## Work order
Output the data below exactly, down to the last character.

## Dataset records
:::::

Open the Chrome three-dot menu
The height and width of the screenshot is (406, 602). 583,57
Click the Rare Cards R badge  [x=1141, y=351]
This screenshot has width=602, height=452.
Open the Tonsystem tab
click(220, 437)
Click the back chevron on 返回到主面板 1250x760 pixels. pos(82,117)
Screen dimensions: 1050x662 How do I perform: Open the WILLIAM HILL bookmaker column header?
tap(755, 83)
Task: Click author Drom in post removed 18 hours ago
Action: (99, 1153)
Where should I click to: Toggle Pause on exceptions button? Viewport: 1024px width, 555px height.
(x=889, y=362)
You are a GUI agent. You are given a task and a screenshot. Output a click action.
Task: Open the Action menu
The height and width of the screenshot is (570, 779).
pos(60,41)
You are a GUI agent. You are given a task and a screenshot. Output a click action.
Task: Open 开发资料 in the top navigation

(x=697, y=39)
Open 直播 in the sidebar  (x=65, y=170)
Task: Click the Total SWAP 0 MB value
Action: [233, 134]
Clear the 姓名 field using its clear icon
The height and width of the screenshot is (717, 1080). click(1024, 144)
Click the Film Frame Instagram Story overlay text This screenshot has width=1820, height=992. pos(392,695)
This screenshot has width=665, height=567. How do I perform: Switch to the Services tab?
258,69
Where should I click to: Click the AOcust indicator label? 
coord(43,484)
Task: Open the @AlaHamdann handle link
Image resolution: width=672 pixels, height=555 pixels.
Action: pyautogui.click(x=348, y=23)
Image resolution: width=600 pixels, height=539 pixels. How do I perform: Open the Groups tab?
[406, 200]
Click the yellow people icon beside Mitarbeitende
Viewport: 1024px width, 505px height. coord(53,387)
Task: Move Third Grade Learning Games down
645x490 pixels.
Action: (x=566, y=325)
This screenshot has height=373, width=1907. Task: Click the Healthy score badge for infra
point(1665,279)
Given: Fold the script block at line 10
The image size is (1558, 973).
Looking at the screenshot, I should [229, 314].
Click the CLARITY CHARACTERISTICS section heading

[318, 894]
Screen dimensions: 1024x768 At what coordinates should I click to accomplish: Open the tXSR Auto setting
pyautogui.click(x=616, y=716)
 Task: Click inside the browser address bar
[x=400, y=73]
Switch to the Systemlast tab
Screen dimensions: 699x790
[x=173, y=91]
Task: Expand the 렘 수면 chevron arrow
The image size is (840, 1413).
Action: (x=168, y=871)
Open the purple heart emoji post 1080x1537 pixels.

:::::

## Answer to this problem
Open the Chrome three-dot menu
The height and width of the screenshot is (406, 602). 583,57
Click the Rare Cards R badge  [x=1141, y=351]
This screenshot has width=602, height=452.
Open the Tonsystem tab
click(220, 437)
Click the back chevron on 返回到主面板 1250x760 pixels. pos(82,117)
Screen dimensions: 1050x662 How do I perform: Open the WILLIAM HILL bookmaker column header?
tap(755, 83)
Task: Click author Drom in post removed 18 hours ago
Action: (99, 1153)
Where should I click to: Toggle Pause on exceptions button? Viewport: 1024px width, 555px height.
(x=889, y=362)
You are a GUI agent. You are given a task and a screenshot. Output a click action.
Task: Open the Action menu
The height and width of the screenshot is (570, 779).
pos(60,41)
You are a GUI agent. You are given a task and a screenshot. Output a click action.
Task: Open 开发资料 in the top navigation

(x=697, y=39)
Open 直播 in the sidebar  (x=65, y=170)
Task: Click the Total SWAP 0 MB value
Action: [233, 134]
Clear the 姓名 field using its clear icon
The height and width of the screenshot is (717, 1080). click(1024, 144)
Click the Film Frame Instagram Story overlay text This screenshot has width=1820, height=992. pos(392,695)
This screenshot has width=665, height=567. How do I perform: Switch to the Services tab?
258,69
Where should I click to: Click the AOcust indicator label? 
coord(43,484)
Task: Open the @AlaHamdann handle link
Image resolution: width=672 pixels, height=555 pixels.
Action: pyautogui.click(x=348, y=23)
Image resolution: width=600 pixels, height=539 pixels. How do I perform: Open the Groups tab?
[406, 200]
Click the yellow people icon beside Mitarbeitende
Viewport: 1024px width, 505px height. coord(53,387)
Task: Move Third Grade Learning Games down
645x490 pixels.
Action: (x=566, y=325)
This screenshot has height=373, width=1907. Task: Click the Healthy score badge for infra
point(1665,279)
Given: Fold the script block at line 10
The image size is (1558, 973).
Looking at the screenshot, I should [229, 314].
Click the CLARITY CHARACTERISTICS section heading

[318, 894]
Screen dimensions: 1024x768 At what coordinates should I click to accomplish: Open the tXSR Auto setting
pyautogui.click(x=616, y=716)
 Task: Click inside the browser address bar
[x=400, y=73]
Switch to the Systemlast tab
Screen dimensions: 699x790
[x=173, y=91]
Task: Expand the 렘 수면 chevron arrow
The image size is (840, 1413).
Action: (x=168, y=871)
Open the purple heart emoji post 1080x1537 pixels.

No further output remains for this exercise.